GIVEN RECORDS:
__________________________________________________

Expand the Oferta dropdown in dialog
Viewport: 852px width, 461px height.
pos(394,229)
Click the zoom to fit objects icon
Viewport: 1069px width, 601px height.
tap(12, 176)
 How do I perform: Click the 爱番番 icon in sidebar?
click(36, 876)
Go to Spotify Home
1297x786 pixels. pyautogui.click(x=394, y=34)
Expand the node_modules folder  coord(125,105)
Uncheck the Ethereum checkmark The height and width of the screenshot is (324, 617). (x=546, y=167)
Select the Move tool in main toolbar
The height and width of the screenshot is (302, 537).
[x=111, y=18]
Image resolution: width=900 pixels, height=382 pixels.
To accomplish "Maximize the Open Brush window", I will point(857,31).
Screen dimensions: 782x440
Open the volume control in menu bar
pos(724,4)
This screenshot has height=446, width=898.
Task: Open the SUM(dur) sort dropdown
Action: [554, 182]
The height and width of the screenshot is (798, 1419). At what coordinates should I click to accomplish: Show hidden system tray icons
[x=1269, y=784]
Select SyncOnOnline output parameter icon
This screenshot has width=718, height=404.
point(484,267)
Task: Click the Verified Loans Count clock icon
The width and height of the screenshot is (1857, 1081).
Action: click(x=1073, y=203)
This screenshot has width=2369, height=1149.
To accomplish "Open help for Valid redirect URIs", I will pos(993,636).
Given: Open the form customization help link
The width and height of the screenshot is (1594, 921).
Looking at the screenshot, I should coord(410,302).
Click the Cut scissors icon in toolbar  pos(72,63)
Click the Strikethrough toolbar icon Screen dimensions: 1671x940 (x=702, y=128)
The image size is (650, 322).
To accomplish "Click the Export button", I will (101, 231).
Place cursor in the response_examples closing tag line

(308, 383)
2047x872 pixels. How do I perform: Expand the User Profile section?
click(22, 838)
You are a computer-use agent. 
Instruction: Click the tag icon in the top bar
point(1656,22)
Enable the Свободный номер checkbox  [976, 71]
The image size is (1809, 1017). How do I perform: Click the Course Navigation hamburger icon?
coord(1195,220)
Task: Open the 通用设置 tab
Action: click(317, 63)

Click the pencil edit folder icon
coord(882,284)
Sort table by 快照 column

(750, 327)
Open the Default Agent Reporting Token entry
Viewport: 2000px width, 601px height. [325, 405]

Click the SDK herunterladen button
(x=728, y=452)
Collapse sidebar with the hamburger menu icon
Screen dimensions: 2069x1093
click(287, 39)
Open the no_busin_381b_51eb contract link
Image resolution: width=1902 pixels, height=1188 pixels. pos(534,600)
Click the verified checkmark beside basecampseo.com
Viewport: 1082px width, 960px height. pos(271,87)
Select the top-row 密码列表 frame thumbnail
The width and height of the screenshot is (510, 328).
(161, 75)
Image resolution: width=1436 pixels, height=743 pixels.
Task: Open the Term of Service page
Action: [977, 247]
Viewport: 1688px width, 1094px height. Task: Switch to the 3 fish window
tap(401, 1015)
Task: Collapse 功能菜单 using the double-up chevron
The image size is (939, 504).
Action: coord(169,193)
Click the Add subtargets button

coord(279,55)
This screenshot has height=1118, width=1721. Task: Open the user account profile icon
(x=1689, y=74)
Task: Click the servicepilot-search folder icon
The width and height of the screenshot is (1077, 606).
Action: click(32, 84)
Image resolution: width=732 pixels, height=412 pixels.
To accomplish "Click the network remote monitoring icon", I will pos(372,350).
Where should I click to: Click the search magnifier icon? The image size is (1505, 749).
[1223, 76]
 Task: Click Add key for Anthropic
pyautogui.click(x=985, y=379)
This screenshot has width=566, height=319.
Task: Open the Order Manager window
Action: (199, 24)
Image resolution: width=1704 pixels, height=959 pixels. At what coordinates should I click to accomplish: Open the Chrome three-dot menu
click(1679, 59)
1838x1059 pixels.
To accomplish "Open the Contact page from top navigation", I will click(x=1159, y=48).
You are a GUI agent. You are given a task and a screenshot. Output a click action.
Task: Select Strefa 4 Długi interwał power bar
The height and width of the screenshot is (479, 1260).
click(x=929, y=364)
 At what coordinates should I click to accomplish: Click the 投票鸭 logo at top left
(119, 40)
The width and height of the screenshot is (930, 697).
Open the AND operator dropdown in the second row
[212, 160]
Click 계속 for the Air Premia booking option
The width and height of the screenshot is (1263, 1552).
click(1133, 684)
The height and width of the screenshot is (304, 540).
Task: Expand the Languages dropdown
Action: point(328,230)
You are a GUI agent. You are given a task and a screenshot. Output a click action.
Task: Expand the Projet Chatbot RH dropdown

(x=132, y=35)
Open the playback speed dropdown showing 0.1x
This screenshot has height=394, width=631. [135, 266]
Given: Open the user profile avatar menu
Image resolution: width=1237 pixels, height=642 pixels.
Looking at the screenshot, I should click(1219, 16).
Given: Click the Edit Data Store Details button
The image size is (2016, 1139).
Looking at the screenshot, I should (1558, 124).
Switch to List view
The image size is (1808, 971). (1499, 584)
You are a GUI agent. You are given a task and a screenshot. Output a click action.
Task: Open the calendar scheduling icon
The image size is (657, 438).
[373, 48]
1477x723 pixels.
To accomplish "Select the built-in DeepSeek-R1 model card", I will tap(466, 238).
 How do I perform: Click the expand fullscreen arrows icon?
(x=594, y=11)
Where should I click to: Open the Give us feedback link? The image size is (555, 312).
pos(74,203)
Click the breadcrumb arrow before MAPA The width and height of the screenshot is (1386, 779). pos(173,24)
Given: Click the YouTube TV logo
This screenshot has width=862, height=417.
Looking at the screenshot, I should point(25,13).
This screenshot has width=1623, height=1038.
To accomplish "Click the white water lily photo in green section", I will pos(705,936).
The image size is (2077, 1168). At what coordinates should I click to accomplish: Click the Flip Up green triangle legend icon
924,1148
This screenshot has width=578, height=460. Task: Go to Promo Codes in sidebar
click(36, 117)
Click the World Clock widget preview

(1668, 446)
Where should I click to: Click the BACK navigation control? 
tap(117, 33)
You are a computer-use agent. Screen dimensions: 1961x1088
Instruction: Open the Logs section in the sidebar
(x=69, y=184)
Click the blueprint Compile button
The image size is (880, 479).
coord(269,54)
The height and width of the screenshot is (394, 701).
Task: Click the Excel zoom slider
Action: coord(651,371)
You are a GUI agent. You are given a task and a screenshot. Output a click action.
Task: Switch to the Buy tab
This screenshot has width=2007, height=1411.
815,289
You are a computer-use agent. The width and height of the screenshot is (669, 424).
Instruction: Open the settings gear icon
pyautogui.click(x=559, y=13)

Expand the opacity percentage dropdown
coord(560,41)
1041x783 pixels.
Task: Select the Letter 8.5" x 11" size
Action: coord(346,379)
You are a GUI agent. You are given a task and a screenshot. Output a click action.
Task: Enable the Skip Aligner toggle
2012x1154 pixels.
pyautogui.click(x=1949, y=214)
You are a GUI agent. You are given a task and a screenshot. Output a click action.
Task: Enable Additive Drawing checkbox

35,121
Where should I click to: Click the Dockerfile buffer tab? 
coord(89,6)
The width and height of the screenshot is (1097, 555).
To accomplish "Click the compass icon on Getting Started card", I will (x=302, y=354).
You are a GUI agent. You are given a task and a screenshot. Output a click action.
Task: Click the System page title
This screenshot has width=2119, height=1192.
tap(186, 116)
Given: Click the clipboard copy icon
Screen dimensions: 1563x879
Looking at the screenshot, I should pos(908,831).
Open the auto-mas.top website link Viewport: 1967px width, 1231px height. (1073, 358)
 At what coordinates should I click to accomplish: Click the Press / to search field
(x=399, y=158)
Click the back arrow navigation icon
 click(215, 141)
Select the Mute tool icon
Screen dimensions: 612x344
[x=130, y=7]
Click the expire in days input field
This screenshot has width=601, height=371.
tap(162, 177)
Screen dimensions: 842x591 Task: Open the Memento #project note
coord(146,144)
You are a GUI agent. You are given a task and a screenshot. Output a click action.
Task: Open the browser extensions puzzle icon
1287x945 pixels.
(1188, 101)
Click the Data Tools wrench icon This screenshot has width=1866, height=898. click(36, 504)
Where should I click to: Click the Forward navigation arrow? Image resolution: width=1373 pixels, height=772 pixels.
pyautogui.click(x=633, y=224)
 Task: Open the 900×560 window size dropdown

__________________________________________________

WORK ORDER: In the entries above, how many lines include the word "Data"? Give only that number.

RESULT FOR THIS EXERCISE: 2